Additionally, disposable endoscopes are more widely available and have eliminated the equipment limitations of FEI. Early versions of single-use endoscopes had blurry optics and suboptimal controls, but modern versions are nearly identical to traditional bronchoscopes for the purpose of endoscopic intubation.7 A recent study in the ICU setting showed that 65% of operators preferred the Ambu® aScope™ 4 over a traditional bronchoscope for endoscopic intubation.8


LEARNING CURVE FOR FLEXIBLE ENDOSCOPIC INTUBATION

The mechanics of handling and steering a flexible endoscope are straightforward and can be learned and practiced on a simple low-fidelity manikin. This chapter will detail the mechanics of using the endoscope and the process of getting the scope and ETT into the trachea. Chapter 16 describes optimal techniques for topical anesthesia of the upper airway—which is equally important for successful awake FEI.


INDICATIONS AND CONTRAINDICATIONS

Indications for FEI are: (1) the anatomically difficult airway and (2) the physiologically difficult airway in which decreased respiratory drive or blood pressure cannot be tolerated. Examples include the following:



  • Inadequate oral access, recognized as a very limited interincisal distance, is a strong predictor of difficult or impossible orotracheal intubation via conventional means. Examples include
    wired mandible, trismus, temporomandibular joint disease, and tongue and oral floor space-occupying lesions (i.e., angioedema, hematoma, oral infection).


  • Distorted upper airway anatomy, particularly obstructing upper airway pathology, often precludes visualization by direct or video laryngoscopy and prevents appropriate seating of blind extraglottic devices. Examples include pharyngeal abscess, neck or posterior oropharyngeal trauma or hematoma, angioedema, and base of tongue or perilaryngeal tumor.


  • Laryngeal trauma or suspected tracheal disruption. In these cases, intubation with continuous visualization without neuromuscular blockade is recommended.


  • Cervical spine immobility or deformity, particularly if the airway is predicted to be difficult based on additional features. Rigid cervical collar and halo brace immobilization are the most common examples. Severe cervicothoracic kyphosis is another example.


  • A patient who is severely hypoxic on maximum noninvasive support, who is likely to crash during RSI and you don’t believe you can oxygenate via BMV or an EGD.


  • Fragile right ventricular failure.

Contraindications to endoscopic intubation are relative and may include the following:



  • Excessive blood and secretions in the upper airway have the potential to obscure the indirect view of FEI.

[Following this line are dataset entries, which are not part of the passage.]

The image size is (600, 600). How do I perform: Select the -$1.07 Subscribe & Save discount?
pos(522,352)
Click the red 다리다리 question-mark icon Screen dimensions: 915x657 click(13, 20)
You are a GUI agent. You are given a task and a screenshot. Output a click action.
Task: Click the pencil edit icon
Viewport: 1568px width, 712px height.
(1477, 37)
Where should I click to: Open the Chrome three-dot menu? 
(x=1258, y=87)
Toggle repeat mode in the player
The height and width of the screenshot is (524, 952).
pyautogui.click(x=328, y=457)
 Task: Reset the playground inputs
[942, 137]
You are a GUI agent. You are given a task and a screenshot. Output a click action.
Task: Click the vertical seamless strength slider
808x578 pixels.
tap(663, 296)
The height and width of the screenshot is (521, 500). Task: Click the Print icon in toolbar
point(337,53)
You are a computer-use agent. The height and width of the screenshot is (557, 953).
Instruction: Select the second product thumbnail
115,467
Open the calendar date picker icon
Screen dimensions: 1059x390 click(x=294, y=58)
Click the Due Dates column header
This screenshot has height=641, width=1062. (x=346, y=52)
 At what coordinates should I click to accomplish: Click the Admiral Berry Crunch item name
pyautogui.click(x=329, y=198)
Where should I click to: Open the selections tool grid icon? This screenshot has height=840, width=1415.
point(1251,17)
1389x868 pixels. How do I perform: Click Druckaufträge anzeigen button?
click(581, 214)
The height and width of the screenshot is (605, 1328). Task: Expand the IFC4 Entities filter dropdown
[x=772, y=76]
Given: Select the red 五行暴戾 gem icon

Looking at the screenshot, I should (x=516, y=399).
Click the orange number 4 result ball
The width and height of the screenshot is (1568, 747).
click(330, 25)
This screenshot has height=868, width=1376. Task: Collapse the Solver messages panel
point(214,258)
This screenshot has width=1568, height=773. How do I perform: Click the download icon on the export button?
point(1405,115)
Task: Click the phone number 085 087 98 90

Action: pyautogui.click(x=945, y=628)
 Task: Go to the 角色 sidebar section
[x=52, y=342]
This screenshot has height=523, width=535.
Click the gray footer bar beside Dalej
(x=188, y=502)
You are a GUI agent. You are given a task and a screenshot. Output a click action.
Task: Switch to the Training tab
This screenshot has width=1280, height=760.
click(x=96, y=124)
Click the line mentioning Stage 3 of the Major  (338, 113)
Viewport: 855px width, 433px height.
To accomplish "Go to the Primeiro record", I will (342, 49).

  • Endoscopy in the context of high-grade laryngeal or tracheal obstruction, as with foreign bodies, supraglottitis, or malignancy, may precipitate complete airway obstruction. Patients with high-grade upper airway obstruction may deteriorate during application of topical anesthetic. Having a low threshold to transition to an emergency cricothyrotomy or performing a primary cricothyrotomy should be considered in these patients.


PREPARATION CHECKLIST



  • Specialized items: Flexible endoscope (ideally multiple sizes), 5.0- and 6.0-mm flex-tip microlaryngeal ET tubes (which are 35 cm long, so ideal for nasal intubation) (Fig. 25.1), Williams airways (9 and 10 mm) for oral intubation. MADgic laryngotracheal mucosal atomizer (see Chapter 16) (Fig. 25.2).